[DATA FOR THIS TASK]
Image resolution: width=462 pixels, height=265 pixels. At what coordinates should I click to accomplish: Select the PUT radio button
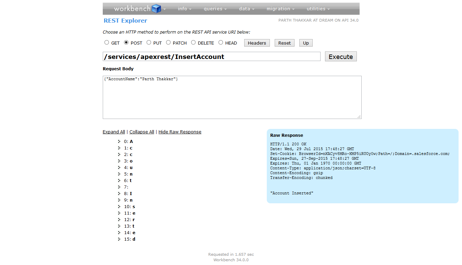149,43
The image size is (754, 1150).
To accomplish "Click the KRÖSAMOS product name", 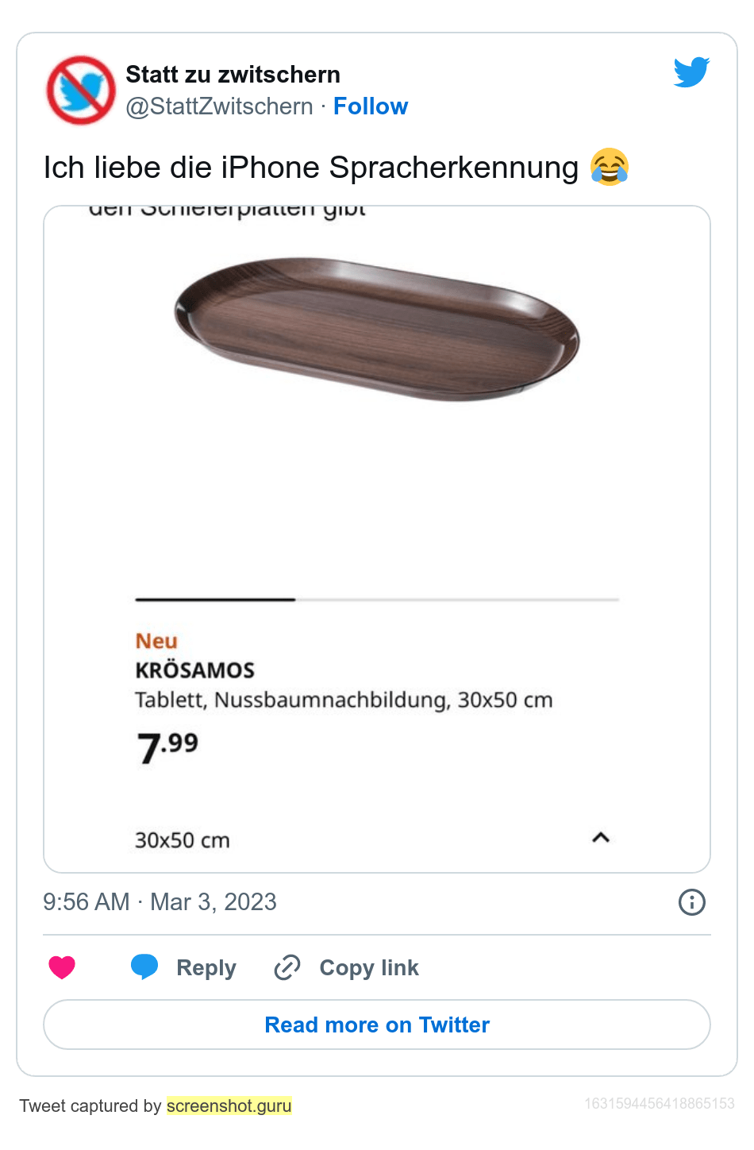I will 194,670.
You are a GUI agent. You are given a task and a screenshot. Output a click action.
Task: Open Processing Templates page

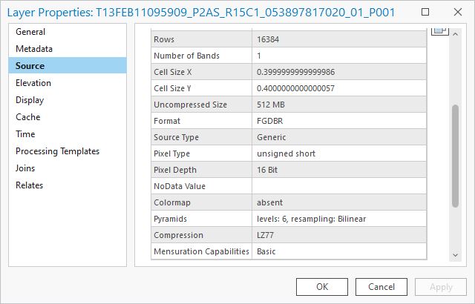[x=57, y=151]
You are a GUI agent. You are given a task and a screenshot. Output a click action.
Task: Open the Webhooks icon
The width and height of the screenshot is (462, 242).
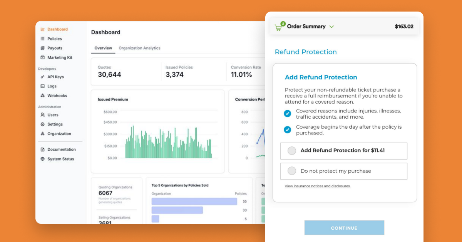(x=42, y=96)
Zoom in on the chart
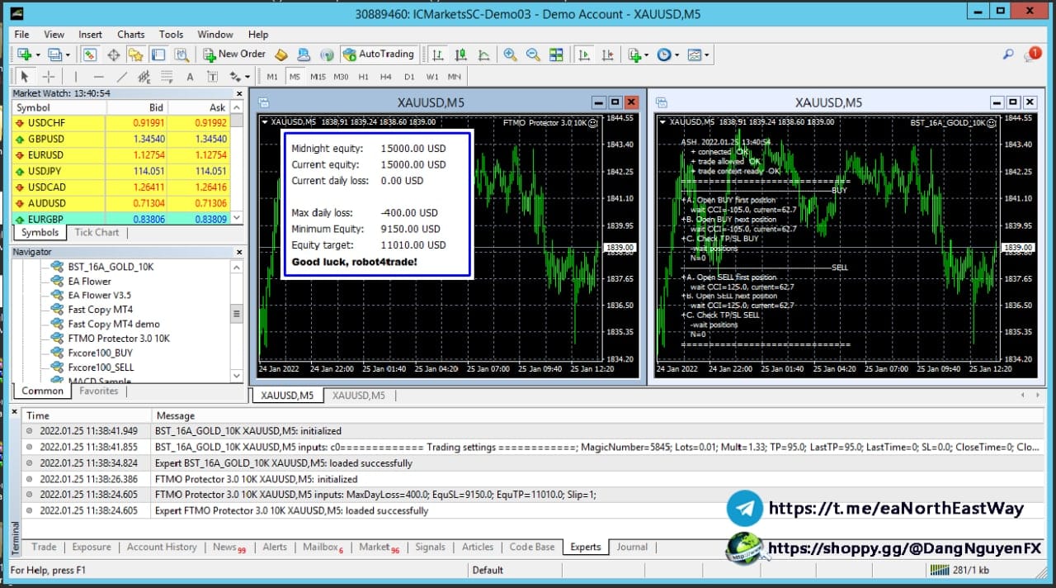The height and width of the screenshot is (588, 1056). click(x=511, y=55)
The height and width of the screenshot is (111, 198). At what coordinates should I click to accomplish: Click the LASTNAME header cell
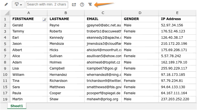pyautogui.click(x=66, y=19)
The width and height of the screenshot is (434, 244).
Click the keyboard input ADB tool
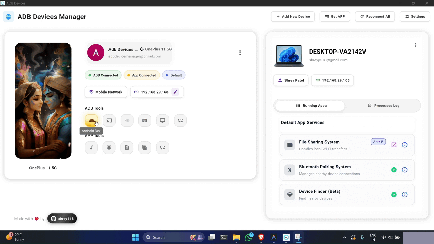click(x=144, y=120)
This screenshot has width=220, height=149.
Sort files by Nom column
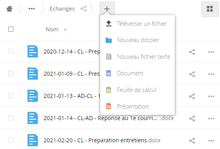pyautogui.click(x=52, y=29)
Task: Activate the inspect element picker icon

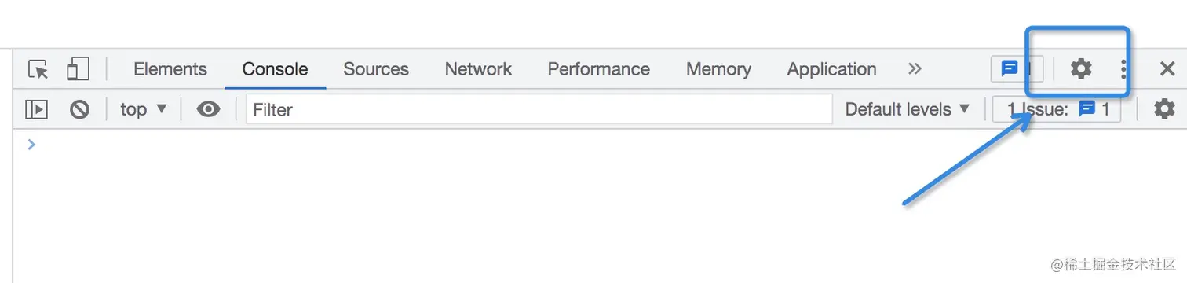Action: [38, 69]
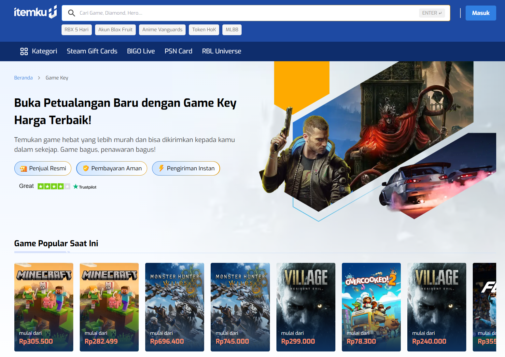The width and height of the screenshot is (505, 357).
Task: Open the Kategori grid menu
Action: pyautogui.click(x=38, y=51)
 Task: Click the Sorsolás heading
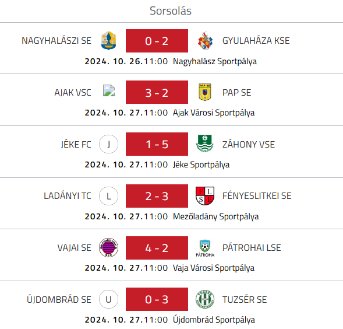pyautogui.click(x=171, y=11)
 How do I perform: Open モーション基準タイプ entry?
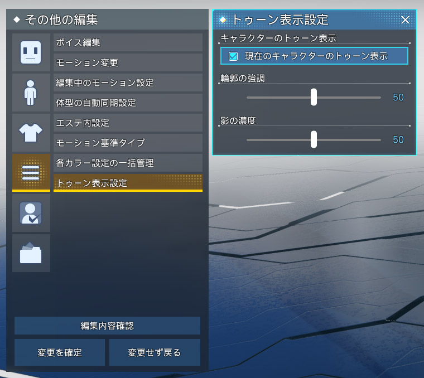pyautogui.click(x=128, y=143)
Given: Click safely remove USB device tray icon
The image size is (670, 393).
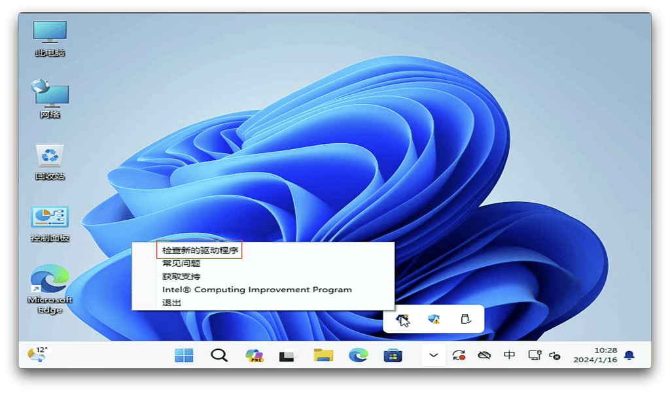Looking at the screenshot, I should tap(465, 319).
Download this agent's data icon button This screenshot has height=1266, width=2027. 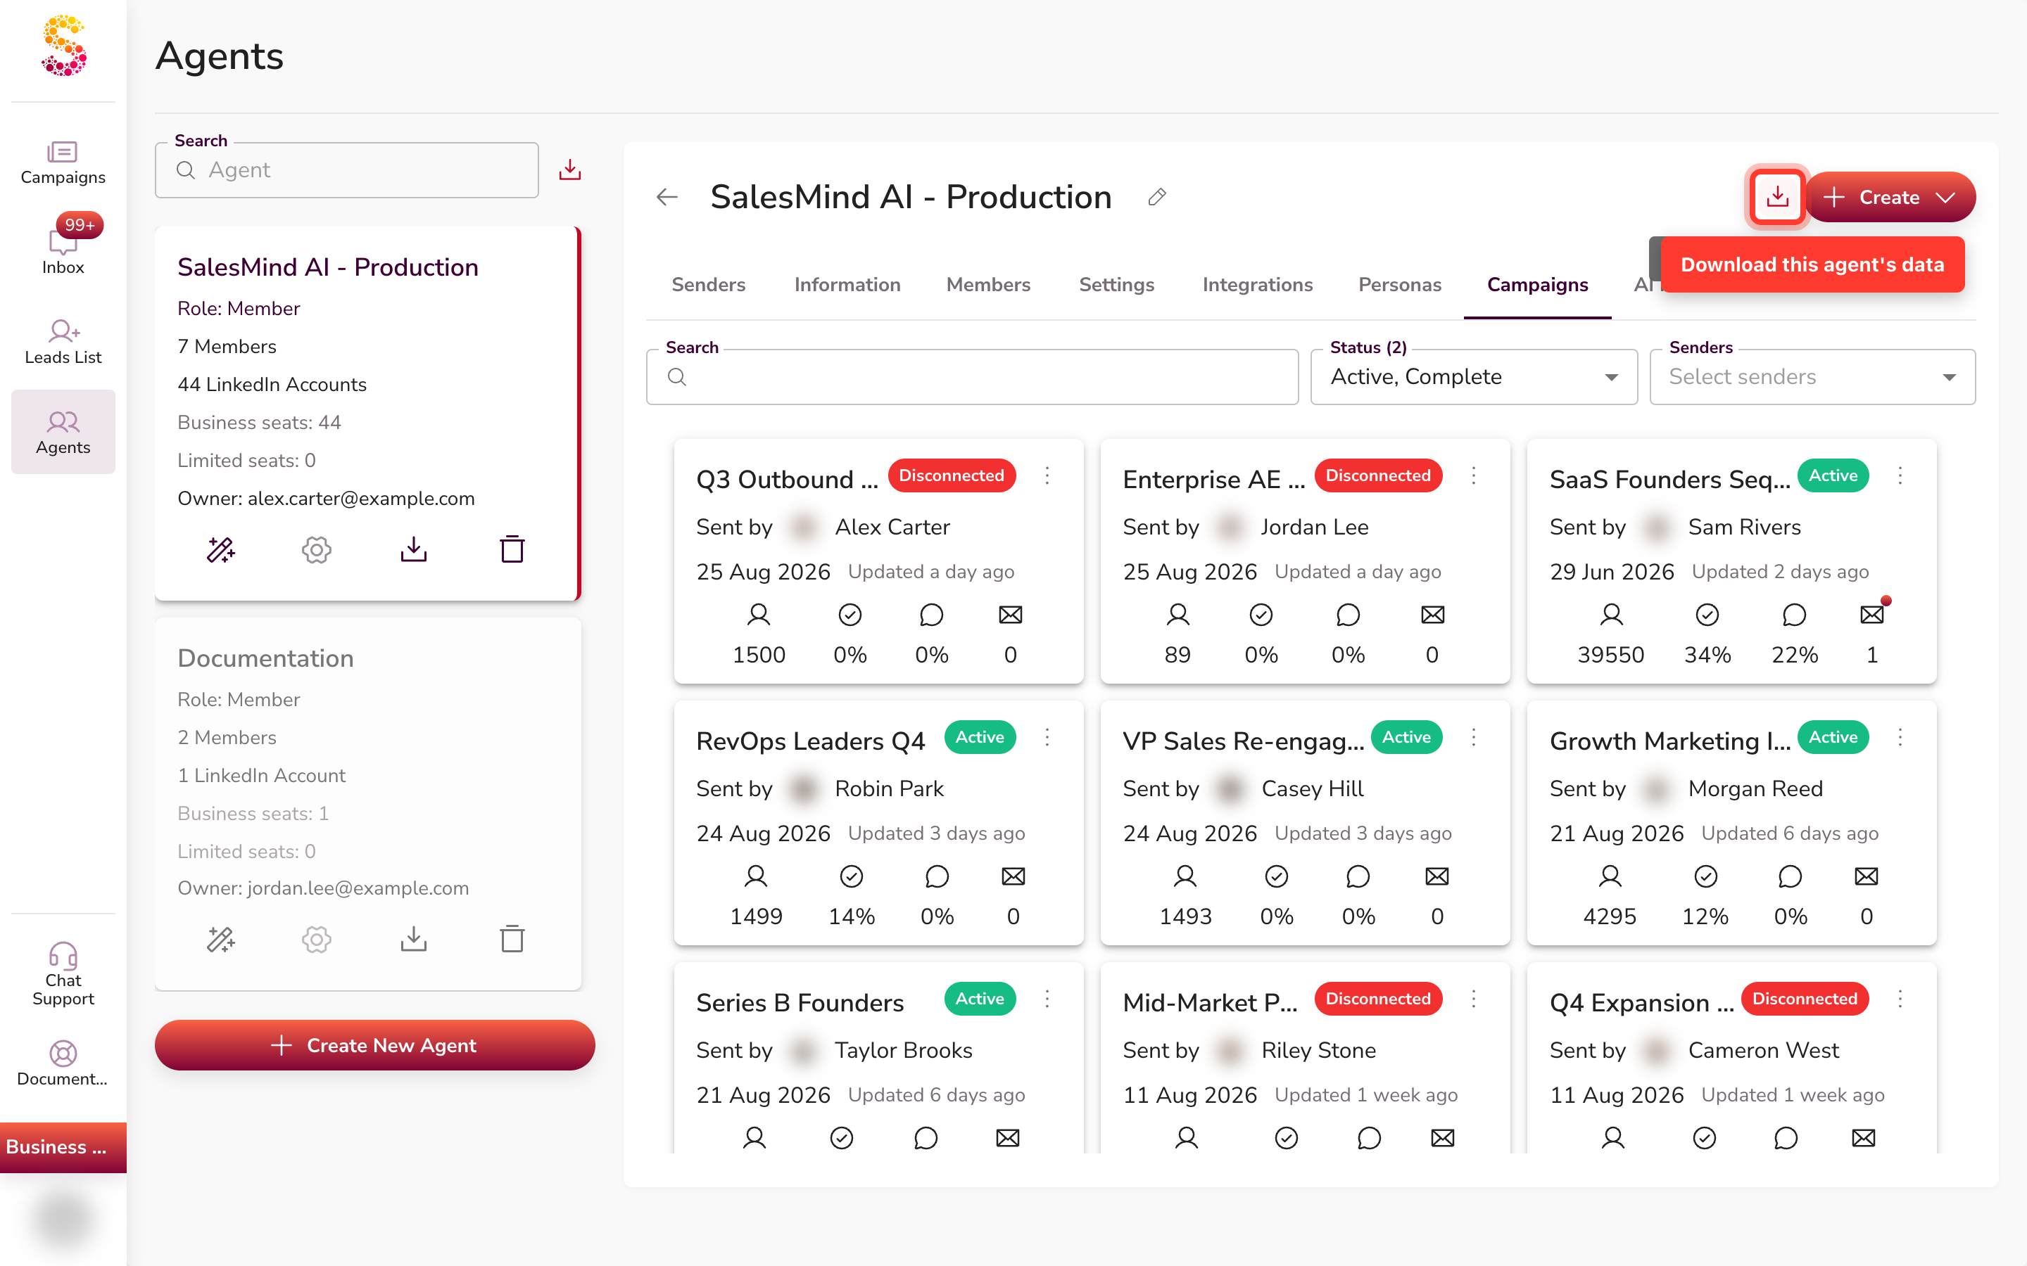tap(1777, 197)
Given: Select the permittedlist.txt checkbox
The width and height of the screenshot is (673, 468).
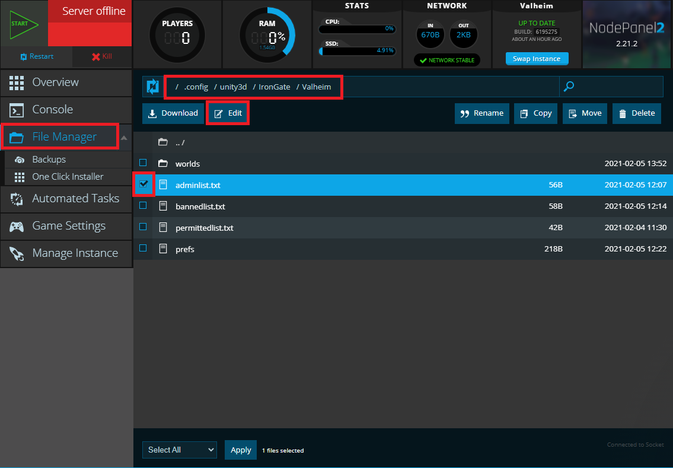Looking at the screenshot, I should pyautogui.click(x=143, y=227).
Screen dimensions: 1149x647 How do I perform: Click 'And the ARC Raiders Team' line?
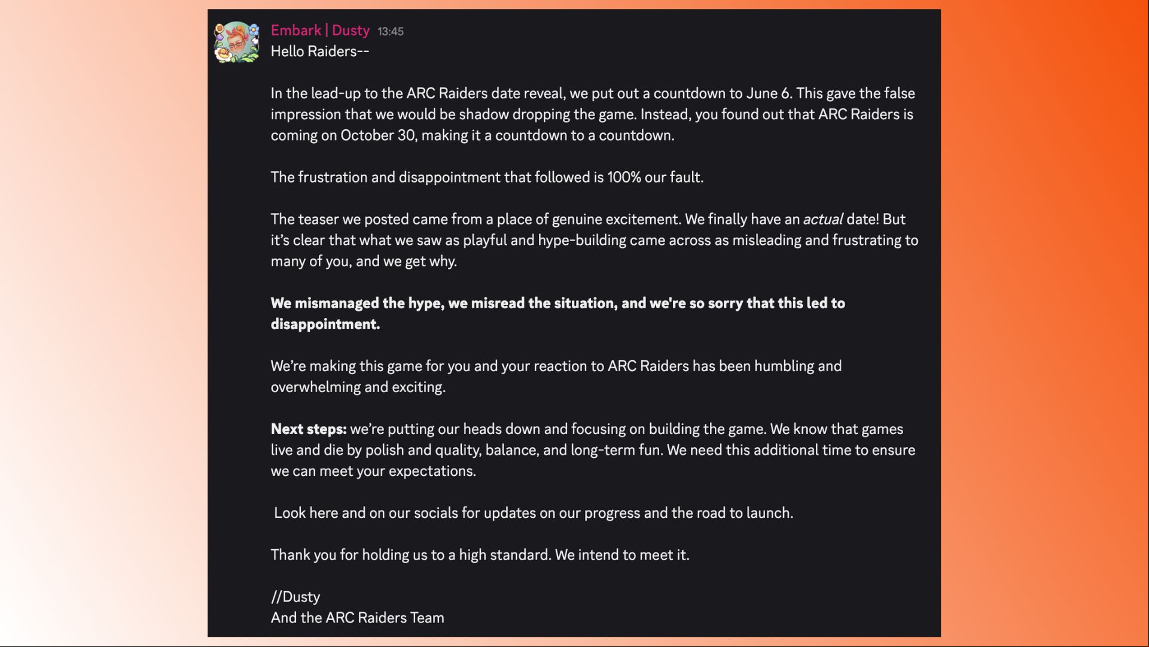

[WHAT TO PRODUCE] Your answer must be exactly the lines from the one with "Given: Select the permittedlist.txt checkbox" through the last line of the entries, both included, with no pictures; please add nothing else.

[WRITTEN ANSWER]
Given: Select the permittedlist.txt checkbox
The width and height of the screenshot is (673, 468).
Looking at the screenshot, I should pyautogui.click(x=143, y=227).
Screen dimensions: 1149x647 How do I perform: Click 'And the ARC Raiders Team' line?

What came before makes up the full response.